Search code examples
oracleplsqluser-defined-functions

How to create Aggregate UDF in Oracle PL/SQL


Say I have a table:

CREATE TABLE staff (
  id INT,
  name CHAR(9)
);

With data:

INSERT INTO staff (id, name) VALUES (1, 'Joe');
INSERT INTO staff (id, name) VALUES (2, 'Bob');
INSERT INTO staff (id, name) VALUES (3, 'Alice');

I need to create a multi row UDF, something like the built-in AVG function, such that I can call it in the following manner:

SELECT vowel_count(name) FROM staff;

And assuming vowels are [AaEeIiOoUu], get the following result:

| vowel_count(name) |
|-------------------|
|                 6 |

What is the syntax to take a table column as input to a UDF?

CREATE OR REPLACE FUNCTION vowel_cnt(/* what goes here? */) 
  RETURN NUMBER
IS
  ...
BEGIN
  ...
END;

The function must be table agnostic, just like SUM, AVG, etc.

I am using Oracle PL/SQL and SQL Developer.


Solution

  • As @WilliamRoberston said, you can define your own aggregate function with OCI Data Cartridge.

    Partly because I haven't done this for a while and wanted to remind myself, here's a working implementation to count vowels.

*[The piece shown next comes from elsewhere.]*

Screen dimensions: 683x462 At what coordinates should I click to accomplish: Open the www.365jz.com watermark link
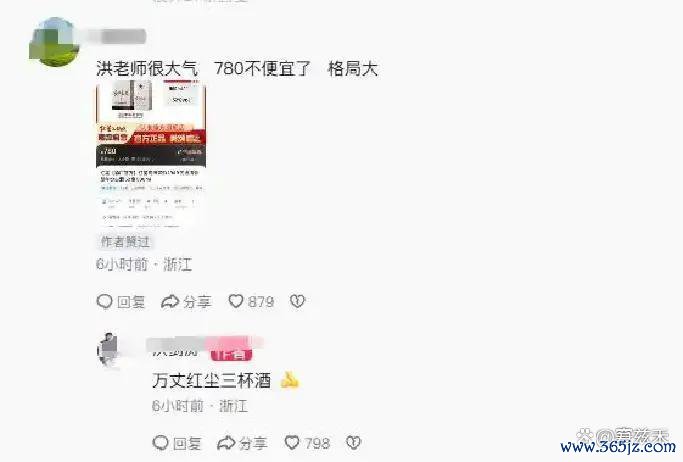[618, 446]
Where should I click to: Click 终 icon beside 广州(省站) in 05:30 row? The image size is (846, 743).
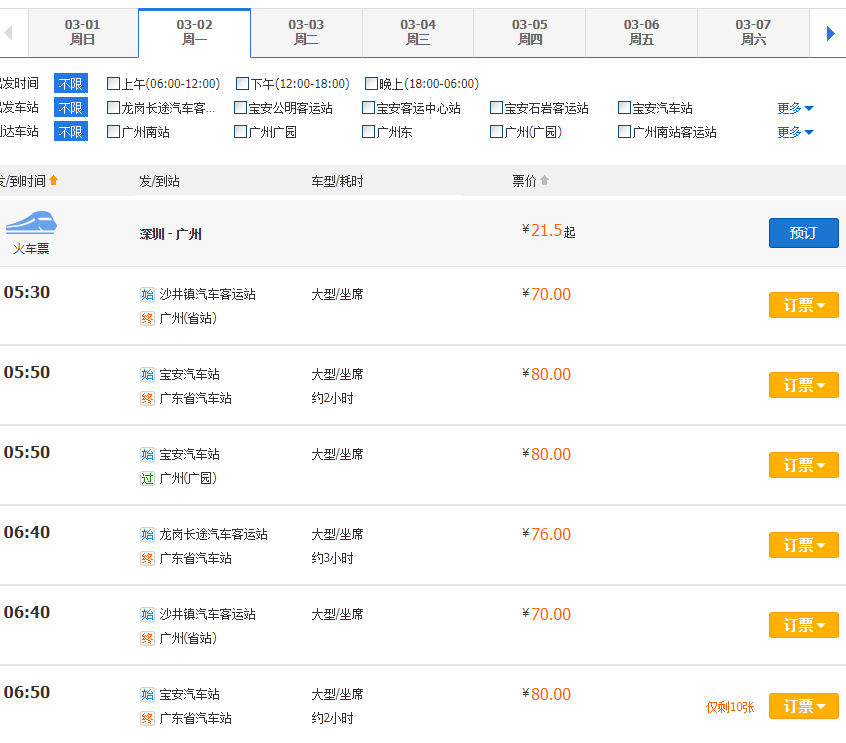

    First, create an object type with the required functions, and a numeric variable to hold the total count:

    create or replace type t_vowel_count as object (
      g_count number,
      static function ODCIAggregateInitialize(
        p_ctx in out t_vowel_count
      ) return number,
      member function ODCIAggregateIterate(
        self in out t_vowel_count, p_string varchar2
      ) return number,
      member function ODCIAggregateTerminate(
        self in out t_vowel_count, p_result out number, p_flags in number
      ) return number,
      member function ODCIAggregateMerge(
        self in out t_vowel_count, p_ctx in t_vowel_count
      ) return number
    );
    /
    

    Then create the type body, with - in this case - fairly straightforward function bodies:

    create or replace type body t_vowel_count as
      static function ODCIAggregateInitialize(
        p_ctx in out t_vowel_count
      ) return number is
      begin
        p_ctx := t_vowel_count(null);
        -- initialise count to zero
        p_ctx.g_count := 0;
        return ODCIConst.success;
      end ODCIAggregateInitialize;
    
      member function ODCIAggregateIterate(
        self in out t_vowel_count, p_string varchar2
      ) return number is
      begin
        -- regex is clearer...
        -- self.g_count := self.g_count + regexp_count(p_string, '[aeiou]', 1, 'i');
        -- but translate is faster...
        self.g_count := self.g_count
          + coalesce(length(p_string), 0)
          - coalesce(length(translate(p_string, 'xaAeEiIoOuU', 'x')), 0);
        return ODCIConst.success;
      end ODCIAggregateIterate;
    
      member function ODCIAggregateTerminate(
        self in out t_vowel_count, p_result out number, p_flags in number
      ) return number is
      begin
        p_result := self.g_count;
        return ODCIConst.success;
      end ODCIAggregateTerminate;
    
      member function ODCIAggregateMerge(
        self in out t_vowel_count, p_ctx in t_vowel_count
      ) return number is
      begin
        self.g_count := self.g_count + p_ctx.g_count;
        return ODCIConst.success;
      end ODCIAggregateMerge;
    end t_vowel_count;
    /
    

    The count of vowels in each individual string could be done in various ways; regular expressions are clear but slow, so I've shown a translate() version which should be fast. I've included @MTO's suggestion to wrap that in coalesce for a null result (for the edge case where the string consists only of vowels, and also to handle null inputs (though it gets the right result without those changes; it's safer to assume it might not one day...).

    And finally create the function that uses that type:

    create or replace function vowel_count (p_string varchar2)
    return number
    parallel_enable
    aggregate using t_vowel_count;
    /
    

    With your sample data you can now do:

    SELECT vowel_count(name) FROM staff;
    
    VOWEL_COUNT(NAME)
    6

    fiddle including the edge cases.